Most of the controversial “policy riders” on the spending bill for the remainder of the federal fiscal year disappeared in the final negotiations between Congress and the Obama administration late last week. However, one remaining rider is of special interest to Alaska.

The rider blocks a new federal “Wild Lands” program — for a few months at least.

That’s appropriate. The secretly written policy was a disaster for the Obama administration, which did right by ceding ground to congressional opponents. Federal officials should accept the signs and repeal the public land order that established the policy.

Interior Secretary Ken Salazar established the “Wild Lands” policy for the Bureau of Land Management in late December. Salazar’s land order tells the BLM to identify its lands with wilderness characteristics. These lands “shall be managed to protect their wilderness characteristics” — unless BLM decides it’s appropriate to do otherwise, the order states. But even if compromising the lands’ wilderness values is appropriate, the agency must consider ways to minimize the effects.

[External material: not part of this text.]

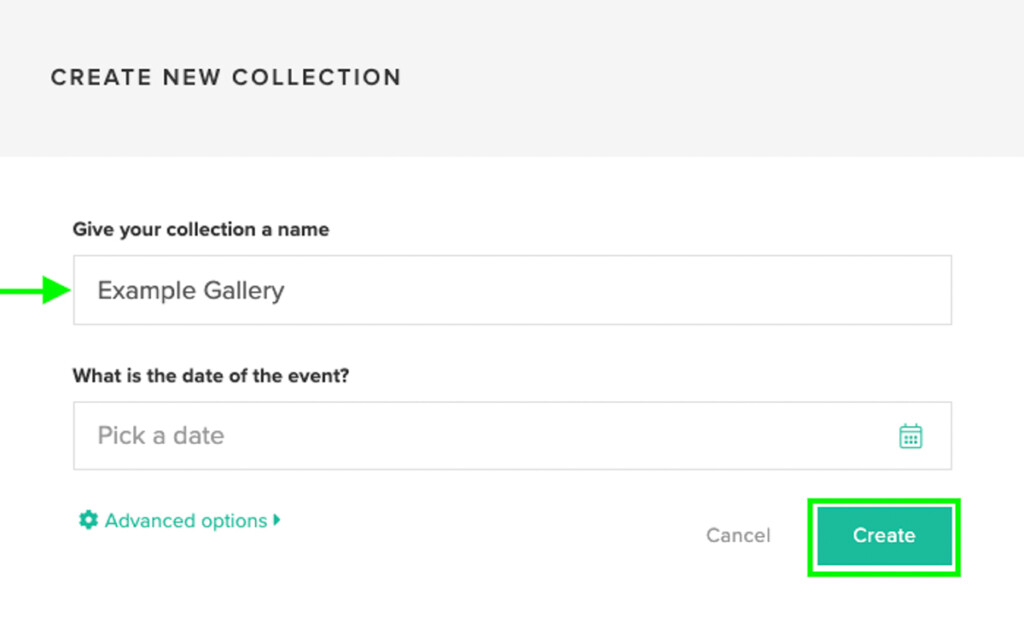Screen dimensions: 1024x624
Task: Click the green arrow pointing at name field
Action: point(35,290)
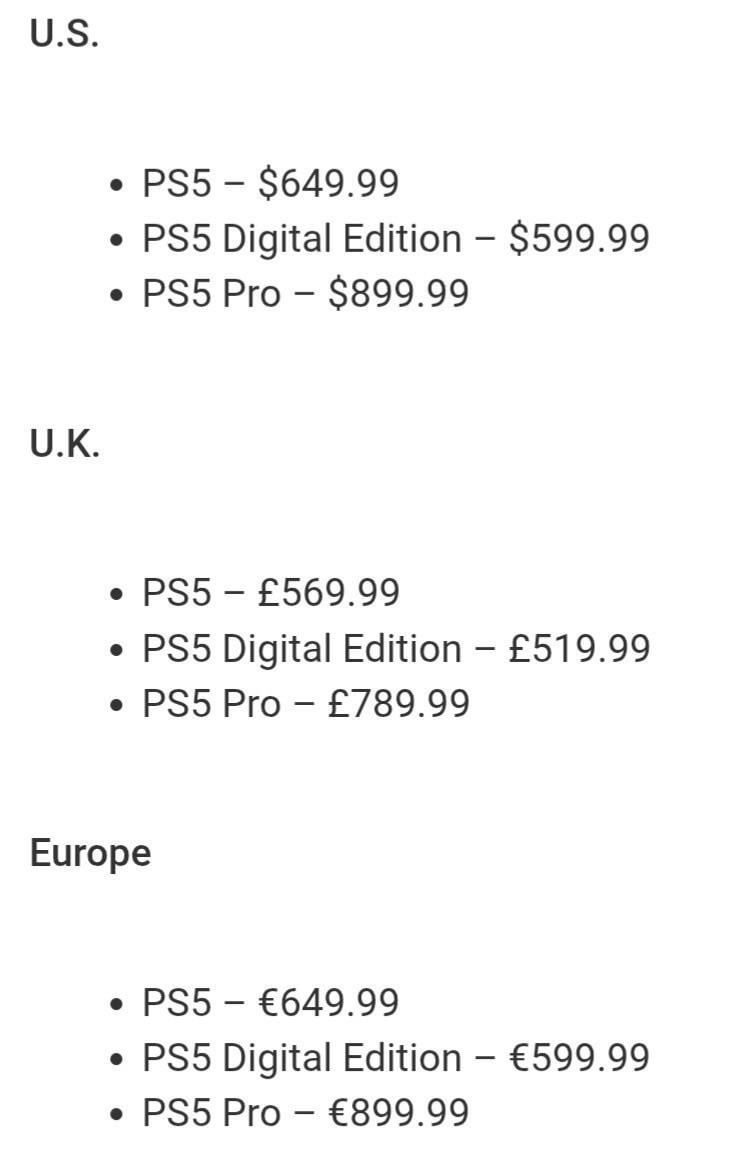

The BLM manages more than 75 million acres in Alaska, a state with a total land area of about 375 million acres. BLM’s job, in general, is to manage for multiple uses, unless a specific area within its portfolio has been designated for greater protection.

Several BLM areas and river corridors in Alaska have been set aside for extra conservation, but the agency manages no official wilderness in Alaska and much of the agency’s land remains without special designation. Environmental advocates who have the ear of the current administration want that changed.

The new policy does not establish official wilderness. But it creates a baseline assumption that undisturbed BLM lands will be designated as wild land and managed as wilderness. It requires a positive determination by the agency to overturn this assumption.

That assumption creates yet another barrier to transportation and economic enterprise on the public lands in Alaska. The barriers are already substantial. In 1980, Congress blanketed almost half the state with national parks, refuges, forests, preserves, monuments, wild and scenic rivers and conservation and recreation areas.

The federal government should not be allowed to administratively bulk up this blanket with potentially tens of millions of additional acres. Alaska’s lands have all the federal care and comfort they need.